* **Action item**
Take the line containing "Task: Click the" and every line after it to the end of the records, and copy them exactly, excluding pictures.

* **Stored records**
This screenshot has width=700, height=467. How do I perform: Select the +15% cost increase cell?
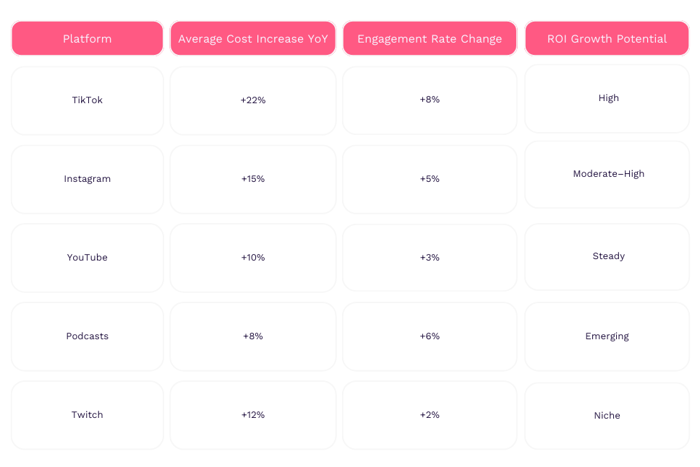[253, 179]
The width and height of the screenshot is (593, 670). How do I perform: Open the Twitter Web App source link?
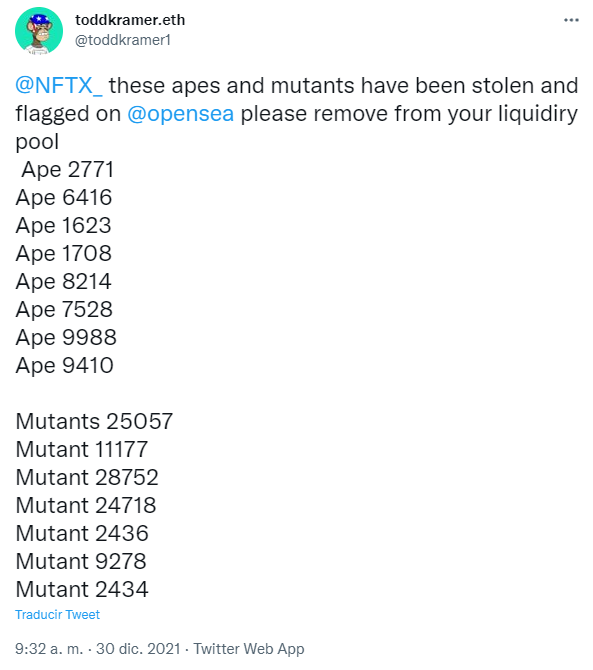point(249,649)
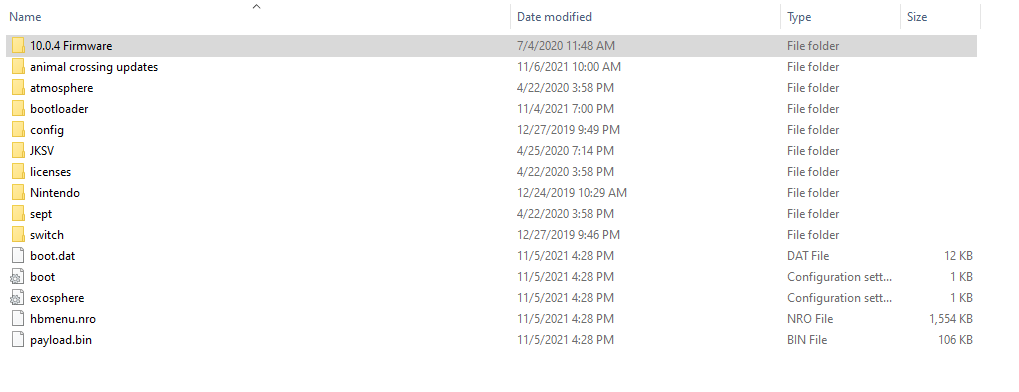Click the atmosphere folder icon
This screenshot has width=1019, height=392.
18,88
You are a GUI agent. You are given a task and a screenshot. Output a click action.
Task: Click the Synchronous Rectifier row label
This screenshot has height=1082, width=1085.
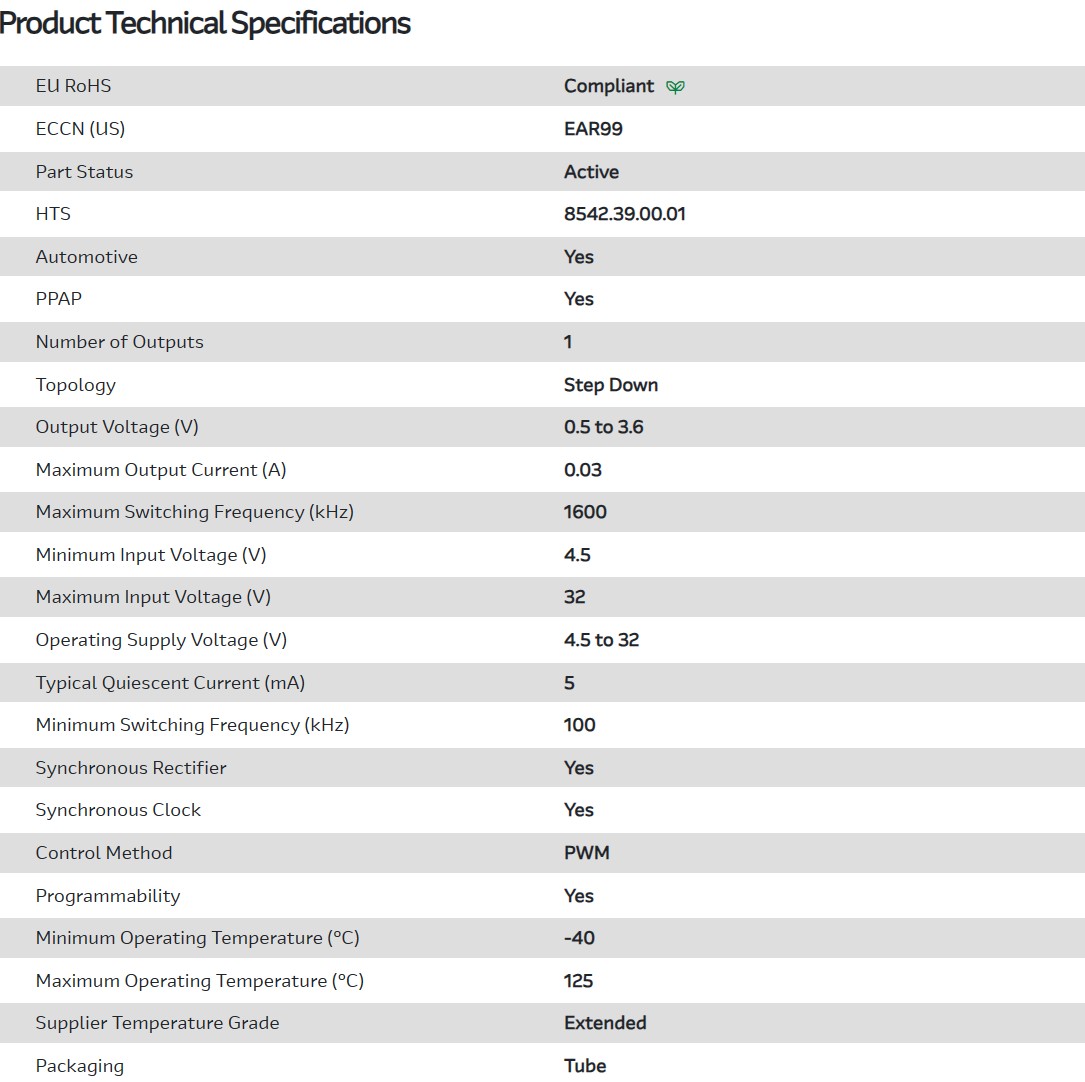click(131, 768)
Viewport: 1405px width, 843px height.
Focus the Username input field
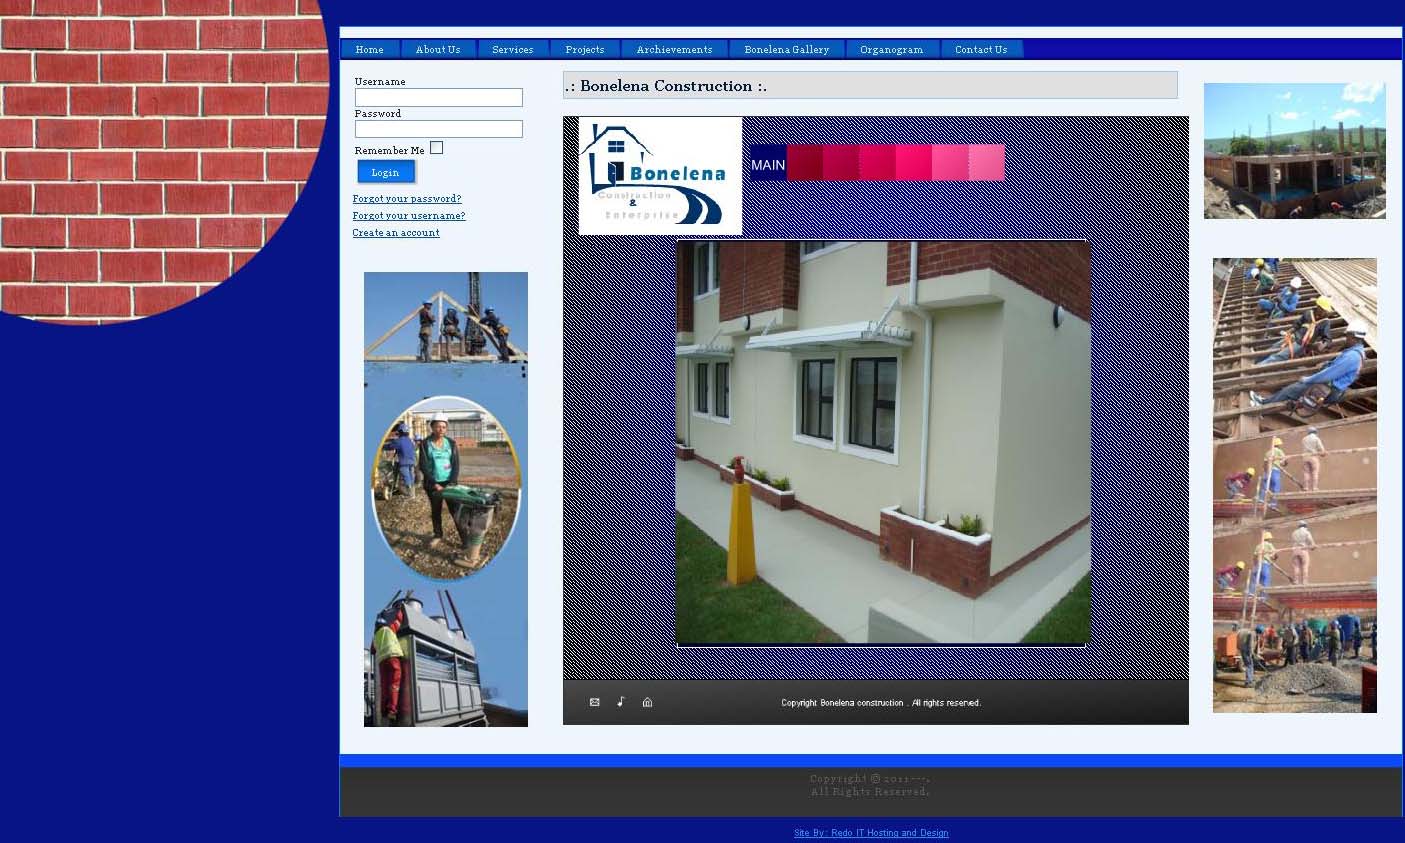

* **Result of the task**
Task: Click the Synchronous Rectifier row label
This screenshot has height=1082, width=1085.
click(131, 768)
Viewport: 1405px width, 843px height.
Focus the Username input field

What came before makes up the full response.